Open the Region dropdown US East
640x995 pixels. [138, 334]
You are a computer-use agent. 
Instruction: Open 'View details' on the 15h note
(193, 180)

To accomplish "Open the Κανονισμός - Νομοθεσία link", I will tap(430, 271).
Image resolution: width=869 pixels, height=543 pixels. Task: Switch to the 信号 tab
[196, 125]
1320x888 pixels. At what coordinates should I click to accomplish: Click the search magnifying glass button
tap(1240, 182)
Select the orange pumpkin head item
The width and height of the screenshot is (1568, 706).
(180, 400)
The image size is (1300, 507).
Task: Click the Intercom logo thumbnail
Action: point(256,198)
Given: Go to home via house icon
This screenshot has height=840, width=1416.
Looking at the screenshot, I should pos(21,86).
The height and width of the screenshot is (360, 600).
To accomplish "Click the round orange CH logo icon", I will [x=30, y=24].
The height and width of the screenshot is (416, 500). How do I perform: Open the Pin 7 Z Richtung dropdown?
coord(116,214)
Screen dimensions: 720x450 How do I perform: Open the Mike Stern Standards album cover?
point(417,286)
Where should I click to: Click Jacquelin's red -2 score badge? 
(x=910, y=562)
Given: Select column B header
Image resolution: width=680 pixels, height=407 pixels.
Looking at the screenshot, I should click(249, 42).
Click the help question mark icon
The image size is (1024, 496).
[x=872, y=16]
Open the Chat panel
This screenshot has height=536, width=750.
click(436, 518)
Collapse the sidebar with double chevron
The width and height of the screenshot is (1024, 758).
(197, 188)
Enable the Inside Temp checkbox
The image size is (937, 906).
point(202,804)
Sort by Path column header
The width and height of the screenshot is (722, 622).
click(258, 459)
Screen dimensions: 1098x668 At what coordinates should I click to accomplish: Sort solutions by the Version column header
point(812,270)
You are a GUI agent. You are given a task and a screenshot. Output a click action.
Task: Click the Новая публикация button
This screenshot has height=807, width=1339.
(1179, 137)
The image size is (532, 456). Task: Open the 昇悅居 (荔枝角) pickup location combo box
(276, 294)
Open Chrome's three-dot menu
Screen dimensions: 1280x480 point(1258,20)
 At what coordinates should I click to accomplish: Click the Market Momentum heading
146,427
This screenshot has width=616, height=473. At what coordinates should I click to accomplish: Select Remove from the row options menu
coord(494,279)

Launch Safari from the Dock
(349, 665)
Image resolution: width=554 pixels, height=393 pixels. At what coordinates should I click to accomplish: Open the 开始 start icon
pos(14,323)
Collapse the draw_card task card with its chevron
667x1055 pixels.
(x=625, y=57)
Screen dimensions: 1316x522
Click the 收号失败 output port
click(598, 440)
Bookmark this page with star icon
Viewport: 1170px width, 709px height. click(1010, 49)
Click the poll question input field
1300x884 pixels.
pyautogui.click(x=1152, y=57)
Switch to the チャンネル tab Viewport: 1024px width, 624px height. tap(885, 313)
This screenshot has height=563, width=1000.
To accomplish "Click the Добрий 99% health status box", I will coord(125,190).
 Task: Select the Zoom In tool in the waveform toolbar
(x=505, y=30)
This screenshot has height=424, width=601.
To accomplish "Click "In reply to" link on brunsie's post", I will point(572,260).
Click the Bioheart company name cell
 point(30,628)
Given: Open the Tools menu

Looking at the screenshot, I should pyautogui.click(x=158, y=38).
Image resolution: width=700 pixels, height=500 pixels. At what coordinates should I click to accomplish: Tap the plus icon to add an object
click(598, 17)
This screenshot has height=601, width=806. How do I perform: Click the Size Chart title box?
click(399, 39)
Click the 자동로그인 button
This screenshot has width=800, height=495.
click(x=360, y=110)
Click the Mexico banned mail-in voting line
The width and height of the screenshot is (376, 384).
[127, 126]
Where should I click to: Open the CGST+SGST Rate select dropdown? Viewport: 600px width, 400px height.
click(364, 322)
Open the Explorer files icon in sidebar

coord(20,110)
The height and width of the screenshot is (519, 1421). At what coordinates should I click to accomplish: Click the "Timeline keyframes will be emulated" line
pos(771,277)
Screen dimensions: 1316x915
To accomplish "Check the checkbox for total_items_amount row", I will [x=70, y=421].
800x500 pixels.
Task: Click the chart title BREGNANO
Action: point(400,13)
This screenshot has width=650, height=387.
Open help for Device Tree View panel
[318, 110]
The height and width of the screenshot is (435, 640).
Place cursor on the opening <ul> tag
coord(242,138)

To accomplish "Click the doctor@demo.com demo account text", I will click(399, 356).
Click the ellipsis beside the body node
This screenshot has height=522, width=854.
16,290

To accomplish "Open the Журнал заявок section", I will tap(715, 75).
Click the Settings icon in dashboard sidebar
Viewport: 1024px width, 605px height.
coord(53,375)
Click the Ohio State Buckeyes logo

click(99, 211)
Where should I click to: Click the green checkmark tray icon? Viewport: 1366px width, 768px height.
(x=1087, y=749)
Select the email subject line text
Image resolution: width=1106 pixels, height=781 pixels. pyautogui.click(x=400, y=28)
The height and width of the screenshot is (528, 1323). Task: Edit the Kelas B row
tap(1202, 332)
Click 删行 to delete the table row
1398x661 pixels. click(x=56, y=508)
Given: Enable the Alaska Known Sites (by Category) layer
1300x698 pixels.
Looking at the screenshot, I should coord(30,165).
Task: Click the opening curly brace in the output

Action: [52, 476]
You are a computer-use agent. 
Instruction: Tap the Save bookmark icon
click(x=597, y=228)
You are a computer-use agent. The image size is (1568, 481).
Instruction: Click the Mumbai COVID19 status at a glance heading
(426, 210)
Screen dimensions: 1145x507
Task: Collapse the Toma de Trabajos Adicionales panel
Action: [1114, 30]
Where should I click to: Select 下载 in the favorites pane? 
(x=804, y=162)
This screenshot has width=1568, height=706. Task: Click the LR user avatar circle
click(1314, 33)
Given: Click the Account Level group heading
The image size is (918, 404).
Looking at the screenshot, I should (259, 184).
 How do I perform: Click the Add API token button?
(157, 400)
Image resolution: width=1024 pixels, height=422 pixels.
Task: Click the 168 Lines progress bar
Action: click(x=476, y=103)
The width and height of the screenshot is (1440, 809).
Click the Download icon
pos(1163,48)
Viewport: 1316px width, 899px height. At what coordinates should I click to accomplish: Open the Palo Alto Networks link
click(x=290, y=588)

## REQUIRED WORK
Word for word, copy out the entries.

## WRITTEN RESPONSE
Open the Region dropdown US East
640x995 pixels. [138, 334]
You are a computer-use agent. 
Instruction: Open 'View details' on the 15h note
(193, 180)

To accomplish "Open the Κανονισμός - Νομοθεσία link", I will tap(430, 271).
Image resolution: width=869 pixels, height=543 pixels. Task: Switch to the 信号 tab
[196, 125]
1320x888 pixels. At what coordinates should I click to accomplish: Click the search magnifying glass button
tap(1240, 182)
Select the orange pumpkin head item
The width and height of the screenshot is (1568, 706).
(180, 400)
The image size is (1300, 507).
Task: Click the Intercom logo thumbnail
Action: point(256,198)
Given: Go to home via house icon
This screenshot has height=840, width=1416.
Looking at the screenshot, I should pos(21,86).
The height and width of the screenshot is (360, 600).
To accomplish "Click the round orange CH logo icon", I will [x=30, y=24].
The height and width of the screenshot is (416, 500). How do I perform: Open the Pin 7 Z Richtung dropdown?
coord(116,214)
Screen dimensions: 720x450 How do I perform: Open the Mike Stern Standards album cover?
point(417,286)
Where should I click to: Click Jacquelin's red -2 score badge? 
(x=910, y=562)
Given: Select column B header
Image resolution: width=680 pixels, height=407 pixels.
Looking at the screenshot, I should click(249, 42).
Click the help question mark icon
The image size is (1024, 496).
[x=872, y=16]
Open the Chat panel
This screenshot has height=536, width=750.
click(436, 518)
Collapse the sidebar with double chevron
The width and height of the screenshot is (1024, 758).
(197, 188)
Enable the Inside Temp checkbox
The image size is (937, 906).
point(202,804)
Sort by Path column header
The width and height of the screenshot is (722, 622).
click(258, 459)
Screen dimensions: 1098x668 At what coordinates should I click to accomplish: Sort solutions by the Version column header
point(812,270)
You are a GUI agent. You are given a task and a screenshot. Output a click action.
Task: Click the Новая публикация button
This screenshot has height=807, width=1339.
(1179, 137)
The image size is (532, 456). Task: Open the 昇悅居 (荔枝角) pickup location combo box
(276, 294)
Open Chrome's three-dot menu
Screen dimensions: 1280x480 point(1258,20)
 At what coordinates should I click to accomplish: Click the Market Momentum heading
146,427
This screenshot has width=616, height=473. At what coordinates should I click to accomplish: Select Remove from the row options menu
coord(494,279)

Launch Safari from the Dock
(349, 665)
Image resolution: width=554 pixels, height=393 pixels. At what coordinates should I click to accomplish: Open the 开始 start icon
pos(14,323)
Collapse the draw_card task card with its chevron
667x1055 pixels.
(x=625, y=57)
Screen dimensions: 1316x522
Click the 收号失败 output port
click(598, 440)
Bookmark this page with star icon
Viewport: 1170px width, 709px height. click(1010, 49)
Click the poll question input field
1300x884 pixels.
pyautogui.click(x=1152, y=57)
Switch to the チャンネル tab Viewport: 1024px width, 624px height. tap(885, 313)
This screenshot has height=563, width=1000.
To accomplish "Click the Добрий 99% health status box", I will coord(125,190).
 Task: Select the Zoom In tool in the waveform toolbar
(x=505, y=30)
This screenshot has height=424, width=601.
To accomplish "Click "In reply to" link on brunsie's post", I will point(572,260).
Click the Bioheart company name cell
 point(30,628)
Given: Open the Tools menu

Looking at the screenshot, I should pyautogui.click(x=158, y=38).
Image resolution: width=700 pixels, height=500 pixels. At what coordinates should I click to accomplish: Tap the plus icon to add an object
click(598, 17)
This screenshot has height=601, width=806. How do I perform: Click the Size Chart title box?
click(399, 39)
Click the 자동로그인 button
This screenshot has width=800, height=495.
click(x=360, y=110)
Click the Mexico banned mail-in voting line
The width and height of the screenshot is (376, 384).
[127, 126]
Where should I click to: Open the CGST+SGST Rate select dropdown? Viewport: 600px width, 400px height.
click(364, 322)
Open the Explorer files icon in sidebar

coord(20,110)
The height and width of the screenshot is (519, 1421). At what coordinates should I click to accomplish: Click the "Timeline keyframes will be emulated" line
pos(771,277)
Screen dimensions: 1316x915
To accomplish "Check the checkbox for total_items_amount row", I will [x=70, y=421].
800x500 pixels.
Task: Click the chart title BREGNANO
Action: point(400,13)
This screenshot has width=650, height=387.
Open help for Device Tree View panel
[318, 110]
The height and width of the screenshot is (435, 640).
Place cursor on the opening <ul> tag
coord(242,138)

To accomplish "Click the doctor@demo.com demo account text", I will click(399, 356).
Click the ellipsis beside the body node
This screenshot has height=522, width=854.
16,290

To accomplish "Open the Журнал заявок section", I will tap(715, 75).
Click the Settings icon in dashboard sidebar
Viewport: 1024px width, 605px height.
coord(53,375)
Click the Ohio State Buckeyes logo

click(99, 211)
Where should I click to: Click the green checkmark tray icon? Viewport: 1366px width, 768px height.
(x=1087, y=749)
Select the email subject line text
Image resolution: width=1106 pixels, height=781 pixels. pyautogui.click(x=400, y=28)
The height and width of the screenshot is (528, 1323). Task: Edit the Kelas B row
tap(1202, 332)
Click 删行 to delete the table row
1398x661 pixels. click(x=56, y=508)
Given: Enable the Alaska Known Sites (by Category) layer
1300x698 pixels.
Looking at the screenshot, I should coord(30,165).
Task: Click the opening curly brace in the output

Action: [52, 476]
You are a computer-use agent. 
Instruction: Tap the Save bookmark icon
click(x=597, y=228)
You are a computer-use agent. The image size is (1568, 481).
Instruction: Click the Mumbai COVID19 status at a glance heading
(426, 210)
Screen dimensions: 1145x507
Task: Collapse the Toma de Trabajos Adicionales panel
Action: [1114, 30]
Where should I click to: Select 下载 in the favorites pane? 
(x=804, y=162)
This screenshot has width=1568, height=706. Task: Click the LR user avatar circle
click(1314, 33)
Given: Click the Account Level group heading
The image size is (918, 404).
Looking at the screenshot, I should (259, 184).
 How do I perform: Click the Add API token button?
(157, 400)
Image resolution: width=1024 pixels, height=422 pixels.
Task: Click the 168 Lines progress bar
Action: click(x=476, y=103)
The width and height of the screenshot is (1440, 809).
Click the Download icon
pos(1163,48)
Viewport: 1316px width, 899px height. At what coordinates should I click to accomplish: Open the Palo Alto Networks link
click(x=290, y=588)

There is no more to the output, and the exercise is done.